Henry Maddocks wrote:

> Sorry, try again...
> 
> Not sure where to send this, sorry if it's not the right place...
> 
> The html in the attached file renders 'correctly' in the 3 browsers I
> have tried but it tricks hpricot because of the second malformed
> comment. When I say correctly I mean I get to see 'Some text'. I
> guess it could be argued that this is incorrect. For my application
> it would be nice if hpricot behaved like a browser.

You have created a new thread, and you have not attached any prior text.
This requires us to start over.

Tell us what you hoped would happen, what happened instead, and how they
differ.

If your goal is to filter particular content from HTML pages, just say so,
and be specific about what you want and don't want. Given this information,
I will show you how to extract the desired content with a few lines of
Ruby, no fuss, no undue complexity, no Hpricot.
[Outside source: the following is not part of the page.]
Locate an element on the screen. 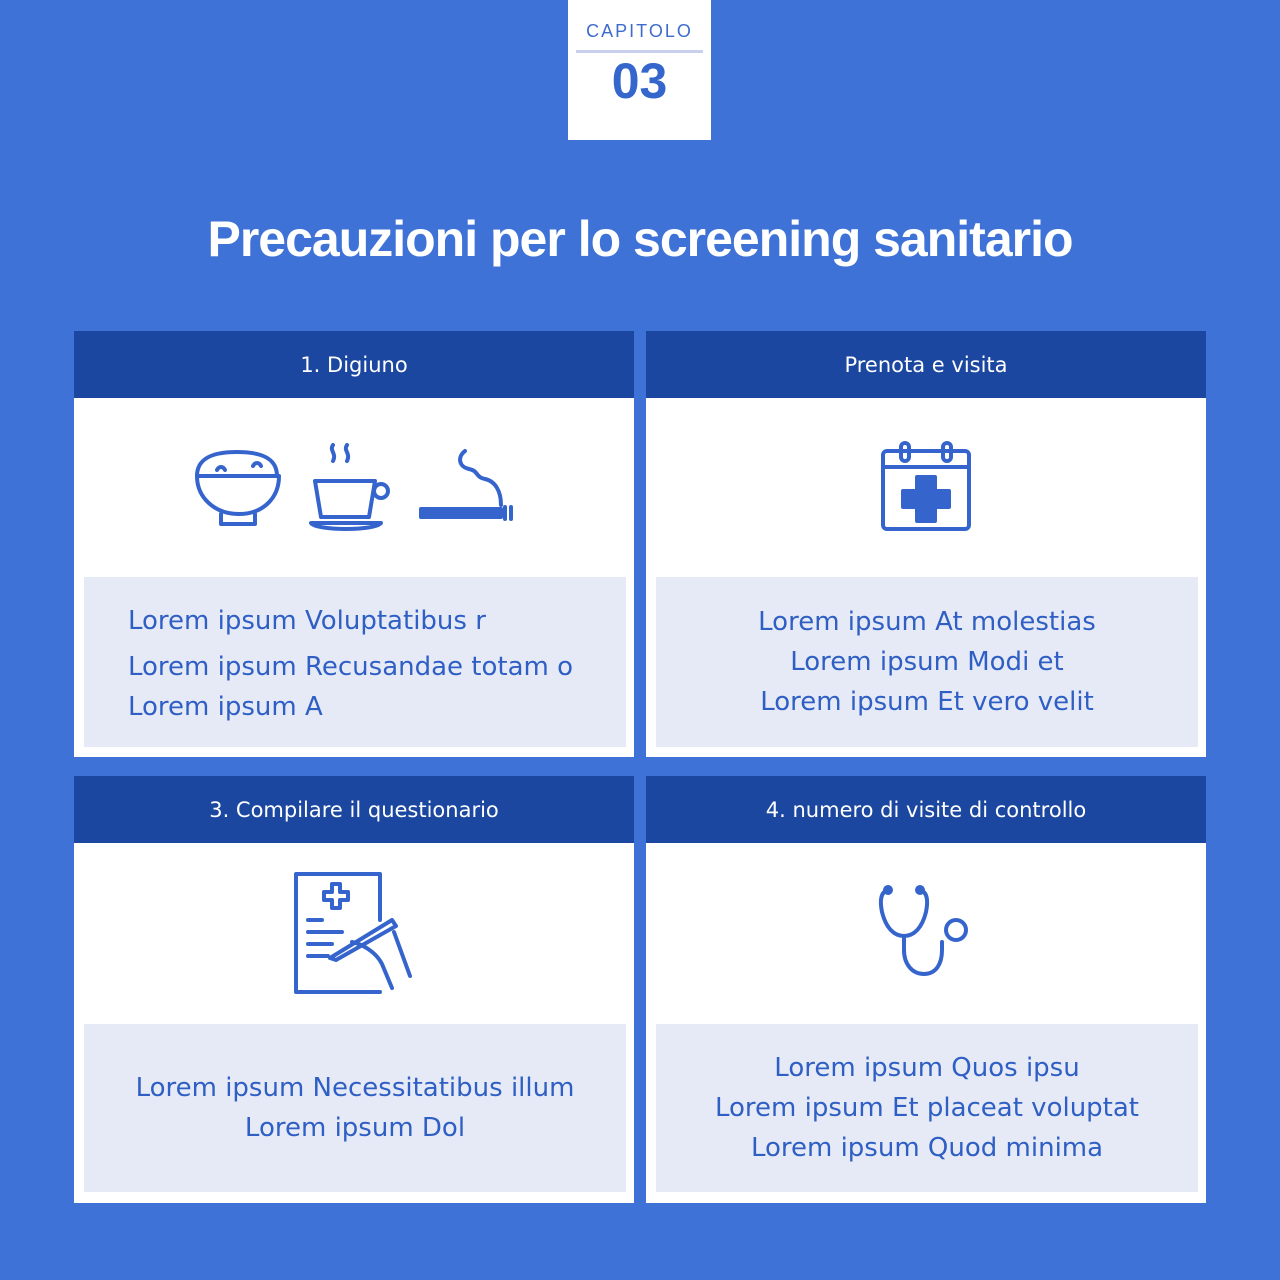 This screenshot has height=1280, width=1280. card-line: Lorem ipsum Et placeat voluptat is located at coordinates (927, 1108).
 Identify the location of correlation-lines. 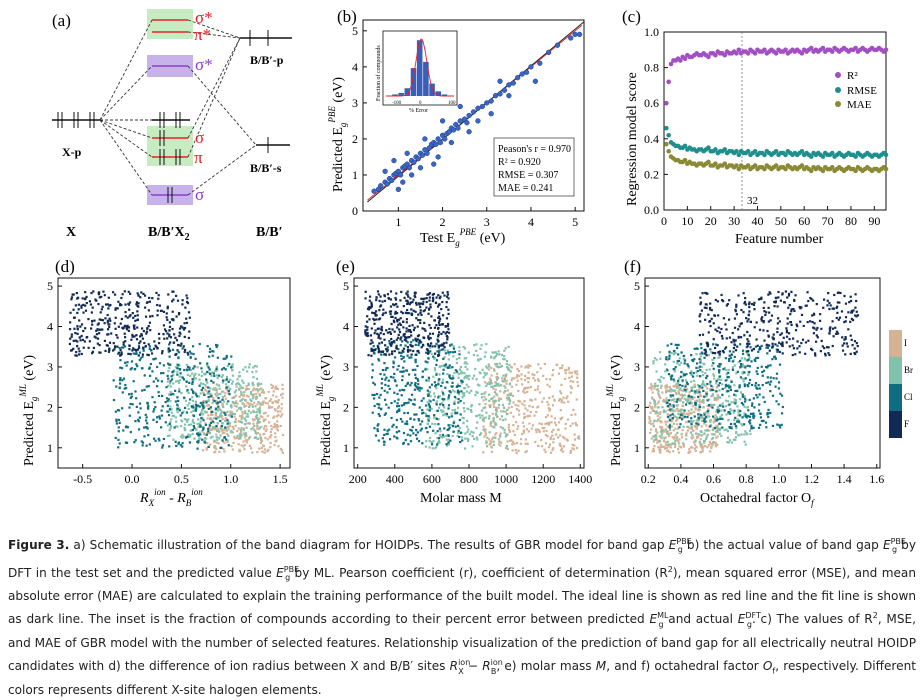
(178, 108).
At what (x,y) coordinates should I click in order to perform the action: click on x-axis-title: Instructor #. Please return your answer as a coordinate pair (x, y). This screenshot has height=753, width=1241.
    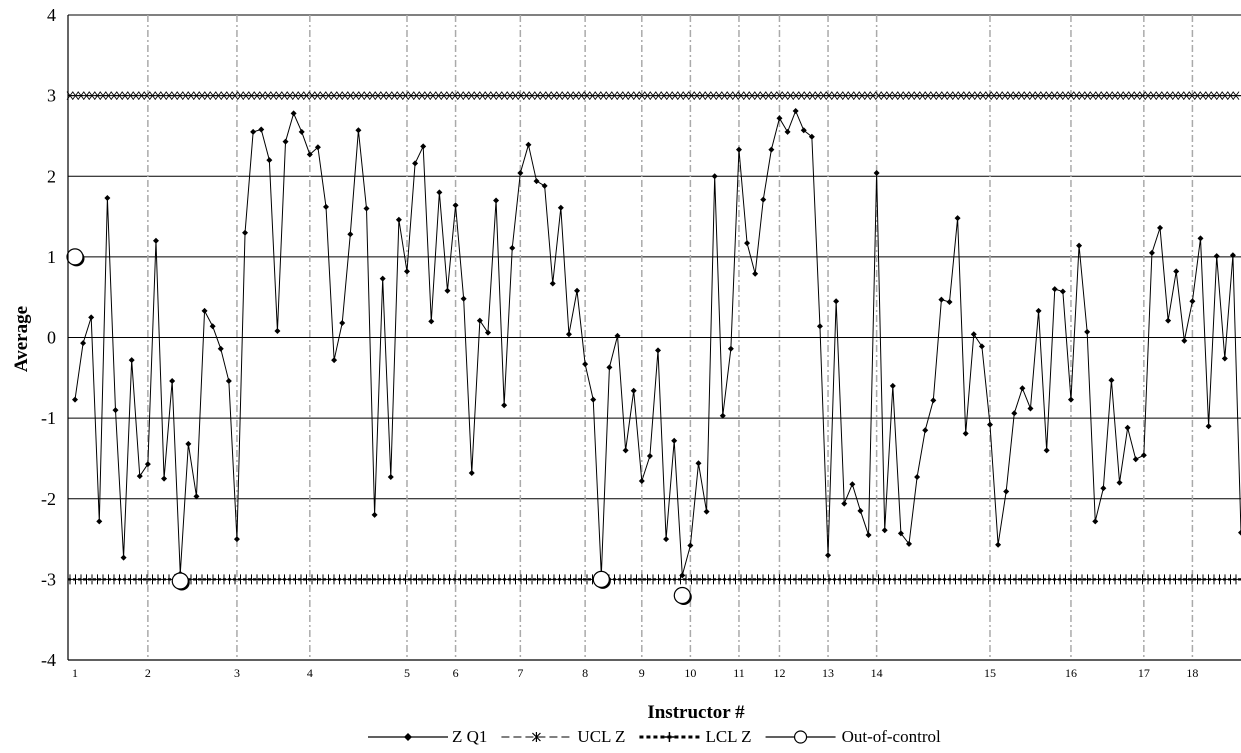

IIRC, you had asked for help using Hpricot to extract text between <p> and
</p> tag pairs, but with the added requirement that there be an IMG tag
within the <p> ... </p> tag pair to validate the case. Is this still the
goal? If so, how did my previously posted, simple solution work out for
you?

This is a scene in a much larger play, one in which someone says, "Wow, I
had no idea there was such a powerful library, so carefully designed, so
complete. But, notwithstanding its extraordinary features, notwithstanding
the hundreds of man-hours expended creating it ... I can't get it to do
what I want."

This is a very common refrain. I think I can solve your problem with a few
lines of Ruby code, code that you can easily understand and adapt to
specific and evolving requirements. And if I cannot do this, I will say so.

-- 
Paul Lutus
http://www.arachnoid.com